There were 1116 cases of preeclampsia among the 23,316 blinded participants. In addition, 582 women had chronic hypertension, and 1370 women experienced gestational hypertension. Only the women who remained normotensive (20,248) or who experienced preeclampsia are included in these analyses. Characteristics of these 21,364 women are shown in Table 1 . Maternal age, BMI, and glucose values at the OGTT and gestational age at delivery are similar to those that have been reported for the entire cohort. Our primary objective was to determine associations of glucose, BMI, and C-peptide with risk of preeclampsia. Because of center-by-center differences in frequency of preeclampsia and other variables (maternal age, BMI, parity), a comparison of characteristics of those women who experienced preeclampsia with those women who remained normotensive optimally would use a case-control design that is outside the scope of this report.
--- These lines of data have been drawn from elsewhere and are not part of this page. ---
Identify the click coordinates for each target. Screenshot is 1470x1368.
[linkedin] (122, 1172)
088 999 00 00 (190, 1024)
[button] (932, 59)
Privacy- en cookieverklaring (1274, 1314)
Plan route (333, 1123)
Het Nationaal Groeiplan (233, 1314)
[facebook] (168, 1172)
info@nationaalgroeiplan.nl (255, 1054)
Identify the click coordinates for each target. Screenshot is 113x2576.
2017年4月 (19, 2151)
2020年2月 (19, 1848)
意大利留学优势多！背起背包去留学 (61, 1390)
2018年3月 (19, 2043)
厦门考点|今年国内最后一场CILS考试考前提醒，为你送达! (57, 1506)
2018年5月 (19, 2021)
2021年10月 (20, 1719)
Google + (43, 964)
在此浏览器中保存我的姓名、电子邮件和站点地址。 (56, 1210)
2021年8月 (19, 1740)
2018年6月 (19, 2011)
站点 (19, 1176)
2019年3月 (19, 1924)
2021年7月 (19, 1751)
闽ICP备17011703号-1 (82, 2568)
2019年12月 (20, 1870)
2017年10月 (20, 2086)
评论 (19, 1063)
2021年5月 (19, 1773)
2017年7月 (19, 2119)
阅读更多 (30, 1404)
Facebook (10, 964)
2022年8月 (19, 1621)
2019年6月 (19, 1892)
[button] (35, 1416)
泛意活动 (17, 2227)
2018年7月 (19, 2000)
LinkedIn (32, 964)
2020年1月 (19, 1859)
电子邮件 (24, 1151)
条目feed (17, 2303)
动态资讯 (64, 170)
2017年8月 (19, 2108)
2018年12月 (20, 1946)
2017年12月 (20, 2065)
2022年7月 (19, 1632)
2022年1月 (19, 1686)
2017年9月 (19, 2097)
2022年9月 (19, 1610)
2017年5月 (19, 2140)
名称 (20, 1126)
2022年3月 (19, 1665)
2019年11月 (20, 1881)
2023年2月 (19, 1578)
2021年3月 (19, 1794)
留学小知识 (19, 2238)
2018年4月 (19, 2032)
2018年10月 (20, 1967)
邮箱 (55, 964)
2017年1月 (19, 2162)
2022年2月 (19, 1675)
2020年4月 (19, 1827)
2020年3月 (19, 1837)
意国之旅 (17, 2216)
|Age, y c||21,364||29.2 ± 5.8|
|Body mass index (kg/m 2 ) c , d||21,364||27.4 ± 4.9|
|Fasting plasma glucose, mg/dL c , d , e||21,364||80.7 ± 6.8|
|Plasma glucose, mg/dL c , d , e|
|1-hr||21,364||133.4 ± 30.8|
|2-hr||21,364||110.5 ± 23.4|
|Fasting C-peptide, μg/L c , d||21,141||1.9 ± 0.8|
|Gestational age, wk c , d||21,364||27.8 ± 1.8|
|Prenatal smoking (any)||1429||6.7%|
|Prenatal alcohol use (any)||1476||6.9%|
|Family history of diabetes mellitus||4795||22.5%|
|Family history of hypertension||7427||34.8%|
|Parity (previous delivery ≥20 wk)||11,246||53.1%|
|Prenatal urinary tract infection||1483||6.9%|
|Gestational age, wk c||21,364||39.4 ± 1.7|
a Hypertension that was present at <20 weeks’ gestation that did not progress to preeclampsia was classified as chronic hypertension. After 20 weeks’ gestation, hypertensive disorders in pregnancy were categorized according to International Society for the Study of Hypertension guidelines. Preeclampsia was defined as systolic blood pressure of ≥140 mm Hg and/or diastolic blood pressure of ≥90 mm Hg on ≥2 occasions a minimum of 6 hours apart and proteinuria of ≥1+ dipstick or ≥300 mg per 24 hours. If the criteria for elevated blood pressure, but not proteinuria, were met, this was classified as gestational hypertension;
Table 2 shows associations between maternal fasting C-peptide and preeclampsia and includes ORs and 95% CIs for each category compared with the lowest or referent category. A fasting C-peptide level was available for 21,141 of the 21,364 women with either no hypertension or preeclampsia. The frequency of preeclampsia rose from 1.7% in the lowest category (≤1.2 ug/L) of fasting C-peptide to 16.9% in the highest (≥4.8 μg/L). Odds ratios rose across categories in each of the models and were highest in the second-highest category. With adjustment for confounders that included BMI (model II), there was substantial attenuation. However, there was very little additional attenuation with further adjustment for FPG (model III). With fasting C-peptide considered as a continuous variable, ORs for C-peptide that were higher by 1 SD (0.87 ug/L) were 1.61, 1.32, and 1.28, in the 3 models, respectively. In each model, there was a significant nonlinear association of fasting C-peptide with preeclampsia ( P < .001, when C-peptide squared was added to the model).